Researchers on the trail of missing 1930s aviator Amelia Earhart say they are increasingly convinced that debris found on a South Pacific beach came from her lost plane and that she lived there as a castaway.
The International Group for Historic Aircraft Recovery (TIGHAR) said the debris bolsters the possibility that a sonar blip off Nikumaroro atoll in Kiribati is the fuselage of her ill-starred Lockheed Electra.
Earhart, the first woman to fly across the Atlantic solo, was attempting to circumnavigate the world in 1937, flying close to the equator, when she and navigator Fred Noonan vanished without a trace. Her transatlantic solo success saw her land in Derry. She set off from Newfoundland on 20 May 1932, aiming her plane for Paris, and instead hit a field in Derry.
What happened to the duo and their twin-engine aircraft during the round-the-world bid has remained one of aviation’s enduring mysteries.
In a statement, TIGHAR said the chunk of aluminium, found in 1991, strongly resembles a 48 x 58cm patch installed in place of a window on the Electra during a stopover in Florida earlier during the flight.
“The strong possibility that Artifact 2-2-V-1 is the ‘Miami Patch’ means that the many fractures, tears, dents and gouges evident on the metal may be important clues to the fate - and resting place - of the aircraft itself,” the statement said.
“Rising tides and surf would have then washed the aircraft into the sea, leaving the two aviators stranded, waiting for a rescue that never arrived.”
Pennsylvania-based TIGHAR said it plans to return to Nikumaroro in June 2015 with a Fiji-based research vessel for a sixth expedition that will send a remote-operated underwater vehicle to investigate the unexplained sonar anomaly.
According to TIGHAR’s website, having failed to find Howland Island, Amelia Earhart and Fred Noonan continued on the navigational line Amelia said they were following.
“That line led them to uninhabited Gardner Island where Amelia landed the Electra safely on the island’s fringing reef. For the next several nights they used the aircraft’s radio to send distress calls.
“Radio bearings taken on the signals crossed in the vicinity of Gardner Island. One week after the flight disappeared, three U.S. Navy search planes flew over Gardner Island. By then, the distress calls had stopped. Rising tides and surf had swept the Electra over the reef edge.
“The Navy fliers saw no airplane but they did see ‘signs of recent habitation’. They thought that all the islands in the area were inhabited so they moved on. In fact, no one had lived on Gardner since 1892.
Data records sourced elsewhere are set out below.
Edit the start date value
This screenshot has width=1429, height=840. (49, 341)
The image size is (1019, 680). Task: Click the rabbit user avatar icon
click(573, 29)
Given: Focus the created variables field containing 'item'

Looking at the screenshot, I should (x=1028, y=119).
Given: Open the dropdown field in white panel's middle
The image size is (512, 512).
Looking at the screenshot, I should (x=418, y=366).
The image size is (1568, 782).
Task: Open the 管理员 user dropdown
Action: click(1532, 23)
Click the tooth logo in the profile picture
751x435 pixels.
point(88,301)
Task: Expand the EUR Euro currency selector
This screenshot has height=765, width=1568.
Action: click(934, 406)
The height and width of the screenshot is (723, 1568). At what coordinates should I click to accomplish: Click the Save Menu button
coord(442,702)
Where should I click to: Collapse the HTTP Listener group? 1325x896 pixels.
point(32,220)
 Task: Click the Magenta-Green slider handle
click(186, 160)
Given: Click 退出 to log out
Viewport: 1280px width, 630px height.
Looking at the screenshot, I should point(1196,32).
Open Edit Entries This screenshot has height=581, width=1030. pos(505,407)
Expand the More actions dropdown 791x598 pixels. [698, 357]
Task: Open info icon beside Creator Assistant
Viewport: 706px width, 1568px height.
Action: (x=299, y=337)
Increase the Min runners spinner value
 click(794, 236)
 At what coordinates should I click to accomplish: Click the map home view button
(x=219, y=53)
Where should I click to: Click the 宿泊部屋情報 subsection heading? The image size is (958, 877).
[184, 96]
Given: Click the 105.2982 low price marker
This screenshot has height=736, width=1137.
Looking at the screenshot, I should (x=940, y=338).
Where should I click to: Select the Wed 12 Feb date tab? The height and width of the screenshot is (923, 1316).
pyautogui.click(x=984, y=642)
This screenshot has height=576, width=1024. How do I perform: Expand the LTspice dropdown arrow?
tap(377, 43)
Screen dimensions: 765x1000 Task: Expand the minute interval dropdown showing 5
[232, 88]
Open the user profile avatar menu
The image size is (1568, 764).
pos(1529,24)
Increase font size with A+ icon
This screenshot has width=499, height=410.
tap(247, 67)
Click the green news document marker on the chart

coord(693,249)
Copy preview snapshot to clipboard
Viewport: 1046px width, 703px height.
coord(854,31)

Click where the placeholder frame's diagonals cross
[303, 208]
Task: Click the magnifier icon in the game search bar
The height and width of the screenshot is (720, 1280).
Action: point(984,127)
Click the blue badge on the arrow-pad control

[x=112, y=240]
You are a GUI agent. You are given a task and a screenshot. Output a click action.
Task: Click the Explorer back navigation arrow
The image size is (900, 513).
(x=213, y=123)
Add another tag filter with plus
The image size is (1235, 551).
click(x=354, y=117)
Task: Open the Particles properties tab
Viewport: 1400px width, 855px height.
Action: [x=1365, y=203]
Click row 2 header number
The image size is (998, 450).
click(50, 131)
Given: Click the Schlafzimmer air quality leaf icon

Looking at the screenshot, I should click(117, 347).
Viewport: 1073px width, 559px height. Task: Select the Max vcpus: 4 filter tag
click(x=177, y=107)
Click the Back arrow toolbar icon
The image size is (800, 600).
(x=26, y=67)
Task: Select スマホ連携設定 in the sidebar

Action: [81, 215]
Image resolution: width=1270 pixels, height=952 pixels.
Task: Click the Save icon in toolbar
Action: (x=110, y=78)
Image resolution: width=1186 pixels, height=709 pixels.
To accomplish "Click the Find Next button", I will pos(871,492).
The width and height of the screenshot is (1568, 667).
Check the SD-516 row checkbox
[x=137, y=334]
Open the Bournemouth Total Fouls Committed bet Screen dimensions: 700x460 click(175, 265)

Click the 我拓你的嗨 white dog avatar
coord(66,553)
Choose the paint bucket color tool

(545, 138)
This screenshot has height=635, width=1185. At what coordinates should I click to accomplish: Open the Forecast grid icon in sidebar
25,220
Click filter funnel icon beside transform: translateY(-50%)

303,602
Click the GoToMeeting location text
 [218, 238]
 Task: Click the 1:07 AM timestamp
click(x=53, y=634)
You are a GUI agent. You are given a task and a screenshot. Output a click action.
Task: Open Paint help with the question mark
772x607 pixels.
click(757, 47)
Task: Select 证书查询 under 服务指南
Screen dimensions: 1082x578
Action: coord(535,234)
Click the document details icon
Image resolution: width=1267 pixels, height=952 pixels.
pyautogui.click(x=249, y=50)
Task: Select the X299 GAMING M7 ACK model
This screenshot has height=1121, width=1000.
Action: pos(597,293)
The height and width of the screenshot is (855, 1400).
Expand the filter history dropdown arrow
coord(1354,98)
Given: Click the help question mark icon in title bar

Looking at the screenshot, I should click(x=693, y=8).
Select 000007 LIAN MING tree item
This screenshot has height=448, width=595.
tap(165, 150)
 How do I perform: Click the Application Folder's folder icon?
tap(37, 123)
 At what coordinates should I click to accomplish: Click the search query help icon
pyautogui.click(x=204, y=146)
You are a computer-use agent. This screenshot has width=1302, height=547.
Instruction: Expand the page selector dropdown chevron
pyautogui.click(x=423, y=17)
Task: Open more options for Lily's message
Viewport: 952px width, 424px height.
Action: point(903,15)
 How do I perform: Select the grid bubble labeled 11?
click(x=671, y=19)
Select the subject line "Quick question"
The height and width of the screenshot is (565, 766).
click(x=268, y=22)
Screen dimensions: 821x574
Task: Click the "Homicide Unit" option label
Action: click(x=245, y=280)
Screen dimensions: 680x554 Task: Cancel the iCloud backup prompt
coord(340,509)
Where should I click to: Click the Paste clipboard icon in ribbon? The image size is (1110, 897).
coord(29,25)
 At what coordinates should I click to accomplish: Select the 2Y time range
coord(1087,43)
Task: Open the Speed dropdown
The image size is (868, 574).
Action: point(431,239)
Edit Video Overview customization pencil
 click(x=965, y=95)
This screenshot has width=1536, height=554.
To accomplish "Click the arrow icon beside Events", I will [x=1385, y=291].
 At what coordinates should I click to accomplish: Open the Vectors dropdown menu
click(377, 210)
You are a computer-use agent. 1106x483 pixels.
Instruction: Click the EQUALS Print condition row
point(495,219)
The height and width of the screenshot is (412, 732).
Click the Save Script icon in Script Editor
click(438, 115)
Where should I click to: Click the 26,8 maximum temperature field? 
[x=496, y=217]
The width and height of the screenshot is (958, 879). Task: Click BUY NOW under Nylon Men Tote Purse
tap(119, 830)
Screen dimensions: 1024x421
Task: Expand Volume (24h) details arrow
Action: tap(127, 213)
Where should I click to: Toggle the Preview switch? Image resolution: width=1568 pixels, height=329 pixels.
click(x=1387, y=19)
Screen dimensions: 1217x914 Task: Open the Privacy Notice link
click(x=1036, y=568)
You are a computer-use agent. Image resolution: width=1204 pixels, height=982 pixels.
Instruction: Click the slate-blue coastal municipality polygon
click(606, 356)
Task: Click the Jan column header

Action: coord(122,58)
“Earhart (and possibly Noonan) lived for a time as castaways on the waterless atoll, relying on rain squalls for drinking water. They caught and cooked small fish, seabirds, turtles and clams. Amelia died at a makeshift campsite on the island’s southeast end. Noonan’s fate is unknown.
“Whatever remains of the Electra lies in deep water off the island’s west end,” says the TIGHAR website.